EXCERPTED TEXT =
══════
In a significant number of American households, defined contribution (DC) retirement plan participants’ investment allocations occupy the extremes, finds an analysis from Towers Watson.
About 15% of investors shy away from equities entirely, while roughly 22% invest everything in equities. In “Asset Allocations: How American Workers Are Investing Their Retirement Savings,” Tusheng Huang and Gaobo Pang note that avoiding equity entirely forgoes opportunities for higher returns, and investing everything in equities poses the risk of major losses.
However, according to the analysis, the extent of extreme investing declined from 2004 to 2013, suggesting that households are better diversifying their retirement portfolios. Qualified default investment alternatives (QDIAs) presumably have attracted more workers into the equity market, the authors say.
══════
TASK REQUIREMENTS =
**A)** In the retirement savings analysis, roughly what share of defined contribution plan investors hold no equities at all?
**B)** Carry on the retirement savings analysis from its final sentence.
The records come from a separate source.
══════
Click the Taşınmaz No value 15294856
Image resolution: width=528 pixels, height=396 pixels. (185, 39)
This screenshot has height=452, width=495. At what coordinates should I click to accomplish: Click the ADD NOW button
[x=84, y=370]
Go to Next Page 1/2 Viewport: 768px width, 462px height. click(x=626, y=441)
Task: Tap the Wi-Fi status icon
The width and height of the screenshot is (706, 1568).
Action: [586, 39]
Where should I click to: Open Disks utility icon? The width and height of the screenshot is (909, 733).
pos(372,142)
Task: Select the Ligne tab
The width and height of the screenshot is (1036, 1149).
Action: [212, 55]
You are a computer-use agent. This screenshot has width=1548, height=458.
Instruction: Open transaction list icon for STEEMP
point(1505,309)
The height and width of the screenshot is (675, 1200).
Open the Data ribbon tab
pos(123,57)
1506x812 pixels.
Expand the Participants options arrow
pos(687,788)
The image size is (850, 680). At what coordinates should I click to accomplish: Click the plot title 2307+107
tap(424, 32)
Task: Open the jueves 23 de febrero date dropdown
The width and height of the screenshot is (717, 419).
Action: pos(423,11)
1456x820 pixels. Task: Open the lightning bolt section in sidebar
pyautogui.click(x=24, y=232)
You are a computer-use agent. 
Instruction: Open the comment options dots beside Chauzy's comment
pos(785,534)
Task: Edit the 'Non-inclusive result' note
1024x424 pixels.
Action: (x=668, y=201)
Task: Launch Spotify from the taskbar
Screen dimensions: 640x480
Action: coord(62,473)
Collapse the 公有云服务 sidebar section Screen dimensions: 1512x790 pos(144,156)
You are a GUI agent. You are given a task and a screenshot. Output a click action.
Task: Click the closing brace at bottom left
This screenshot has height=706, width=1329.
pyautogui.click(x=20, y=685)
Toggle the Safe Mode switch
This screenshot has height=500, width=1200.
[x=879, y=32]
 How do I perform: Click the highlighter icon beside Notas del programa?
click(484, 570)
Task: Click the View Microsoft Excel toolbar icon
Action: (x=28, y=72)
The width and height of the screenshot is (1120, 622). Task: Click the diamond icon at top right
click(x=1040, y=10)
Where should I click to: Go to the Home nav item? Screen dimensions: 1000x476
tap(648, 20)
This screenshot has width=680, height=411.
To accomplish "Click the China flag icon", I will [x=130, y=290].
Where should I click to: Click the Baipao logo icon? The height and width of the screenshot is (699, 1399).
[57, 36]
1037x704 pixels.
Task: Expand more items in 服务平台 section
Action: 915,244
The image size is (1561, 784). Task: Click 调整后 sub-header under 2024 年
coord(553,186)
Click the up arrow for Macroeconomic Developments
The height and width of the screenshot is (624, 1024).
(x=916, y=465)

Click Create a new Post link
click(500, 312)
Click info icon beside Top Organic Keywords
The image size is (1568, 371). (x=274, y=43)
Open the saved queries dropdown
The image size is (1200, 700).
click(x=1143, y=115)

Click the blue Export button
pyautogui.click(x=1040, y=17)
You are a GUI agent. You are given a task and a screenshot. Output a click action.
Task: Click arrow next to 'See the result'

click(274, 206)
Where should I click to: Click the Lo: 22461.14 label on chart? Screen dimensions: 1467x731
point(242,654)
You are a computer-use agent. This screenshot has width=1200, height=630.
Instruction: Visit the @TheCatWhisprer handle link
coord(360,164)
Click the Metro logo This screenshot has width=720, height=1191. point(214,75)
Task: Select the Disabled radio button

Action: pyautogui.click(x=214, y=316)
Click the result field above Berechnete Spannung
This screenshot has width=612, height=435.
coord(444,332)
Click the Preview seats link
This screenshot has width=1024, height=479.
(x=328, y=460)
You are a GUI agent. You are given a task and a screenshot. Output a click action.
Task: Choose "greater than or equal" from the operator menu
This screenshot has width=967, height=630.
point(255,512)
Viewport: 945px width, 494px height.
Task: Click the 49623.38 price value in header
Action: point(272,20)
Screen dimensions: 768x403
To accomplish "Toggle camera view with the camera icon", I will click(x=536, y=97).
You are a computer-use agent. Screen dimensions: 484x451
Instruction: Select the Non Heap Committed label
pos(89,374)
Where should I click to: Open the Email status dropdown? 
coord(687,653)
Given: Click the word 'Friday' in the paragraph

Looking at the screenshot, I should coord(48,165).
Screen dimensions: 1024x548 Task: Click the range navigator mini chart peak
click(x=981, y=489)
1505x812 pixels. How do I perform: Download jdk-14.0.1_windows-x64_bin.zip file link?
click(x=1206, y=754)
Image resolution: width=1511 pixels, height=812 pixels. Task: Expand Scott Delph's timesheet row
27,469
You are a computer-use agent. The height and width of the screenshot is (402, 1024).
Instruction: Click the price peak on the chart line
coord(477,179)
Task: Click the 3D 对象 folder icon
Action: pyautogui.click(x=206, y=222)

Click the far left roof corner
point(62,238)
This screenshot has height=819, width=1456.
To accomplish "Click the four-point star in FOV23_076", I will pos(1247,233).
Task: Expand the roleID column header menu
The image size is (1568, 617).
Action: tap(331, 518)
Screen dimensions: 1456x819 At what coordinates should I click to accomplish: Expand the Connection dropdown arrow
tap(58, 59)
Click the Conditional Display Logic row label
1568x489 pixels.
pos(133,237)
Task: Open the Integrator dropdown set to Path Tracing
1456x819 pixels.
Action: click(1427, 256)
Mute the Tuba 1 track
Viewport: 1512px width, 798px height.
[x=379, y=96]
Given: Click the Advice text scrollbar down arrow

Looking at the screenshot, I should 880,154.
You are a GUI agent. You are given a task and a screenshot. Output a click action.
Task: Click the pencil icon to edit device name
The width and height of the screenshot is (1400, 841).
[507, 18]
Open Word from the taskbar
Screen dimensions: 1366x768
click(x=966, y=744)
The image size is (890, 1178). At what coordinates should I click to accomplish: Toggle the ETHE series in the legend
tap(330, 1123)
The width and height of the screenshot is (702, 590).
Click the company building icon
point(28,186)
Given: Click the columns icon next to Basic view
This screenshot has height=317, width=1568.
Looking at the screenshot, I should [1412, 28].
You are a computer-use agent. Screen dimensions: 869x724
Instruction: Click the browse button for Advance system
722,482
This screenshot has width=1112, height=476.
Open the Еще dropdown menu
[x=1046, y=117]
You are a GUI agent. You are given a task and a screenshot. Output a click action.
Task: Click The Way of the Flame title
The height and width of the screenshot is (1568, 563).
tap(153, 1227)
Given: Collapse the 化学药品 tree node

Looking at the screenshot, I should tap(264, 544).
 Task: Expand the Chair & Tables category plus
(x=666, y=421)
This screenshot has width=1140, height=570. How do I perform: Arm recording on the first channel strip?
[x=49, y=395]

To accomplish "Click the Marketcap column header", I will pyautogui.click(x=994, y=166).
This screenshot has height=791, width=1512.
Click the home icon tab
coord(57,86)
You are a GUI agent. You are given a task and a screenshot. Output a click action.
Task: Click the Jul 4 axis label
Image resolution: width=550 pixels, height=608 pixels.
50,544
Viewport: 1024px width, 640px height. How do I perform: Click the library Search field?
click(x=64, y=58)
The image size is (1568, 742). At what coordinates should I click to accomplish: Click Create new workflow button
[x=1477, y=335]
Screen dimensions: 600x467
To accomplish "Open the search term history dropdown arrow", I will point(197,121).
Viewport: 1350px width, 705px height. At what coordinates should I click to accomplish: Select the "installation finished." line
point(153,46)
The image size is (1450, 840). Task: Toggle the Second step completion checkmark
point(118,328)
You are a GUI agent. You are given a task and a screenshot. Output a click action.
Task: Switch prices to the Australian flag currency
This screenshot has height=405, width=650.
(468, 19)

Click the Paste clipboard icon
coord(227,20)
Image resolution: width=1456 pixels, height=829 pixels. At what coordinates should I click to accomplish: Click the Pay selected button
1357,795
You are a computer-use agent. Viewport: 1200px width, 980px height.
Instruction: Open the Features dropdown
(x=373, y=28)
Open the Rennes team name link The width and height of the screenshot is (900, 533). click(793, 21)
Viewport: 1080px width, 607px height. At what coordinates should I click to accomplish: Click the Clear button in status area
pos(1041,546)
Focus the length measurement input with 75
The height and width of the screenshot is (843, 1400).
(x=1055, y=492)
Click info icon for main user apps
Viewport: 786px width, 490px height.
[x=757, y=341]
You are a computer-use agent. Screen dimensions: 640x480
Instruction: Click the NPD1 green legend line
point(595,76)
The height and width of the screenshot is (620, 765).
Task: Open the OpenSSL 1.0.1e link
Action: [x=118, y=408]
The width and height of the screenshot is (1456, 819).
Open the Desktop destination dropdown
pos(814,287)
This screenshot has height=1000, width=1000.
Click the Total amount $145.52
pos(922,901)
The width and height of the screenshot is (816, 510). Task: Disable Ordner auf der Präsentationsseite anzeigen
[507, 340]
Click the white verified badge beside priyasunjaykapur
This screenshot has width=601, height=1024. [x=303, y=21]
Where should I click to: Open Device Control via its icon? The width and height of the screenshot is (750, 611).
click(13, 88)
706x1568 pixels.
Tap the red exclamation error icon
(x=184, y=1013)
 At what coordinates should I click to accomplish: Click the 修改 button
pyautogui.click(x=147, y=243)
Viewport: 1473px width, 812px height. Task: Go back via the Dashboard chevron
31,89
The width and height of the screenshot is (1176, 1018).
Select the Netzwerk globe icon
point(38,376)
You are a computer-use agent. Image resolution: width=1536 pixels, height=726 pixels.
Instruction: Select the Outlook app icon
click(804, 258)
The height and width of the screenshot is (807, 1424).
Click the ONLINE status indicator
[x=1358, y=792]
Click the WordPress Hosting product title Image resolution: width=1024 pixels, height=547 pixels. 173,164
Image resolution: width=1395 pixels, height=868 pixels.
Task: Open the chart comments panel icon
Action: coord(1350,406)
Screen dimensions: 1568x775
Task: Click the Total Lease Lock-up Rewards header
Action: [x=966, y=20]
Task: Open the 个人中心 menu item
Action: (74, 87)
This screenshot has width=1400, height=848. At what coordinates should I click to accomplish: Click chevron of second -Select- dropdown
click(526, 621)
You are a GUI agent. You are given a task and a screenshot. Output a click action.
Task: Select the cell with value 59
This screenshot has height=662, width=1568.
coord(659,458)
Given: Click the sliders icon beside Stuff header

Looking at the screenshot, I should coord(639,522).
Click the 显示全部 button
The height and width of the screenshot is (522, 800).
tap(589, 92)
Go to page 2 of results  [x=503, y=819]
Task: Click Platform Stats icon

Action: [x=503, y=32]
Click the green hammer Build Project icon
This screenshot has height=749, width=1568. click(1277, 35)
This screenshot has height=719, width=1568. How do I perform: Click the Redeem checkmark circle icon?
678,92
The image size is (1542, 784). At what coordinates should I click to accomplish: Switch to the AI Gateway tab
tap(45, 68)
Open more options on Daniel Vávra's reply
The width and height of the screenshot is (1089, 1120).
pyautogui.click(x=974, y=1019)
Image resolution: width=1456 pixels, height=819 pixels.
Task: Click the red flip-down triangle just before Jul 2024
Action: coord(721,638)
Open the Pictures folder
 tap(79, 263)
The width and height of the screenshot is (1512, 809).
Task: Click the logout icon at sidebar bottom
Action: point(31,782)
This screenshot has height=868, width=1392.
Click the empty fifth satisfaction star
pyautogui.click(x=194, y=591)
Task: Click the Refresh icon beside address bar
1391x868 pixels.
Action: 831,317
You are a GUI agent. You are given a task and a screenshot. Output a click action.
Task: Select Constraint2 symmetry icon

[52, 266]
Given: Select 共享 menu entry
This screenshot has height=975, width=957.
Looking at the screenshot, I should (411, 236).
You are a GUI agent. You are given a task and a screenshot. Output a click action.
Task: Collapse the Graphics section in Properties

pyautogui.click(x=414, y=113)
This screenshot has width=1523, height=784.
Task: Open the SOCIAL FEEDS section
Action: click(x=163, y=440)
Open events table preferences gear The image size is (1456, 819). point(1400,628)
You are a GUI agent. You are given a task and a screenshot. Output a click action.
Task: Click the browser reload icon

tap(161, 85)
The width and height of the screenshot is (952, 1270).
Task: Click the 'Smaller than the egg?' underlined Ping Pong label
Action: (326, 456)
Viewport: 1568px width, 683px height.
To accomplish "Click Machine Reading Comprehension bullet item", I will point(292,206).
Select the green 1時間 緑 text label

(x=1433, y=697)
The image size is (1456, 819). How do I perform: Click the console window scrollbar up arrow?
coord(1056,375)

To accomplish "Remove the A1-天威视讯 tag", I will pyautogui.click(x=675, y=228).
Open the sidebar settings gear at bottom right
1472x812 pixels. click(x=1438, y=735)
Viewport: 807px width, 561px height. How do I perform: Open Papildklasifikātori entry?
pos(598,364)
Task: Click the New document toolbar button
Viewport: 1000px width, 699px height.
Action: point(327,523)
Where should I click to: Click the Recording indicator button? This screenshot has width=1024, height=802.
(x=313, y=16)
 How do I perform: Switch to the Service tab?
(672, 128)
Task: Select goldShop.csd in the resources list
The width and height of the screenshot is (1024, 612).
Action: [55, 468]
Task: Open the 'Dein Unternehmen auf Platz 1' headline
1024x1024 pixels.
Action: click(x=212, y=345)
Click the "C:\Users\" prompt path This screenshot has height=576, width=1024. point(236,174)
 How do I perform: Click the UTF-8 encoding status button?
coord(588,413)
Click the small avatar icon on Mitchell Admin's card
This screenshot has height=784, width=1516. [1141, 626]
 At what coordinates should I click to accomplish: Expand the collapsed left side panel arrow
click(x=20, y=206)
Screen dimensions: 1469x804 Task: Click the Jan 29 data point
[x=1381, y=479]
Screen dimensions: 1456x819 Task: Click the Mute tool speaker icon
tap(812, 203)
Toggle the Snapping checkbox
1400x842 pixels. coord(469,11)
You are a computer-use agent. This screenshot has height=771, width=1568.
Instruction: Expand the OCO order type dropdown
══════
ANSWERS TO THE PROBLEMS =
**A)** About 15%.

**B)**
The analysis shows equity exposure declines as workers age. Equity market participation (non-zero in equity) is highest among investors in their 30s through 50s. Roughly 37% of 25- to 34-year-old investors hold 75% or more of their savings in equities, compared with about 26% of 65- to 74-year-olds. This link between risk reduction and age is basically consistent with life-cycle financial advice, the report notes.
In addition, target-date funds (TDFs), which have become an increasingly popular DC plan QDIA in recent years, start out with greater equity holdings and then automatically reduce equity allocations as participants near retirement. Among age 55 to 64 households, the median equity allocation was around 50% from 2004 through 2013. This falls in the middle of the TDF glide paths established by major fund providers, the report says.
According to the analysis, the equity share of DC accounts is generally larger when participants are aware of investment options and are able to choose their own investments. Nearly 33% of households with no control over their investment selections have no equity investments. Plans that do not allow participants to choose their investments may be more likely to maintain conservative asset portfolios, the report says.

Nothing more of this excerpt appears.